Watch every practice, qualifying and race of the 2022 FIA Formula One World Championship™ live on Kayo. New to Kayo? Start your free trial now >
The Scuderia is far from the only team with something to prove. After 13 races of promising improvement but usually being left disappointed, Mercedes has a narrowing time from with which to claim a victory. Lewis Hamilton has never suffered a winless season in the entirety of his professional racing career; it would be ironic for the team that’s brought him almost all of his success to also shatter this unlikely achievement.
And then of course there’s Formula 1’s newest grudge match: McLaren versus Alpine. Already a frothy rivalry, the sudden defection of young gun Oscar Piastri from Enstone and into the waiting but apparently still legally constrained arms of Woking and Daniel Ricciardo’s seat has injected some real animus into the relationship.

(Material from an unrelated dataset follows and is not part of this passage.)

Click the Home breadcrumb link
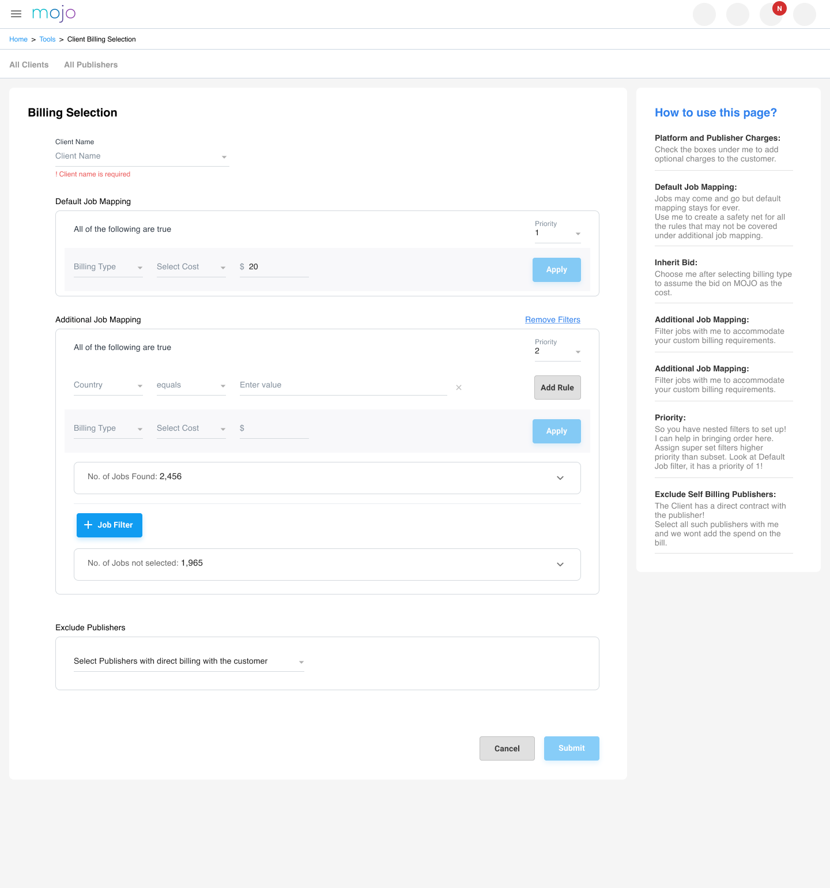This screenshot has width=830, height=888. 18,39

Normally money is more than enough to motivate a team in a constructors championship battle, but this is all about pride.
THE CHAMPIONSHIP PICTURE
You might’ve forgotten in the haze of the mid-season break just how dire a set of numbers faces Ferrari and Leclerc in the second half of the year.
The Italian team trails Red Bull Racing by 97 points, while Leclerc is down by a whopping 80 points — more than three clear race victories.
That is, Verstappen could sit out the Belgium-Netherlands-Italy triple-header and still turn up in Singapore with his points lead intact.
It’s an incredible state of affairs for a team that wields the sport’s fastest car.
Not only is Ferrari and in particular Leclerc dominating the pole tally — the team’s eight is double Red Bull Racing’s count, and Leclerc can claim seven of them as his own — but on average through the season the SF-75 has been 100.1 per cent quicker than the RB18, a small but decisive margin.
But of course the massive points gaps aren’t down to pace but execution.
Looking at Leclerc’s forlorn points haul, the Monegasque can count 43 points lost to him through strategy mistakes, including leads in Monaco, Britain and Hungary turning into a couple of fourths and a sixth.
He could then point to a massive 58 points lost through engine unreliability, his motor failing in the lead of the Spanish and Azerbaijan grands prix, forcing him to take and engine change penalty and start from the back of the grid in Canada.
And then of course there are the 33 points he lost himself through driver error in Imola and France.
That’s a mammoth 134 points — enough to account for Verstappen’s advantage and even the Dutchman’s lost 36 points through engine drama early in the year.
There are two ways to cut this incredible number.
The first is to admit that Ferrari and Leclerc are throwing away a champion that they have the tools to win.
The second is to simply say that Ferrari and Leclerc had and still have those tools and that there’s just about time enough to wield them to apply some title pressure, no matter how a long a shot it is.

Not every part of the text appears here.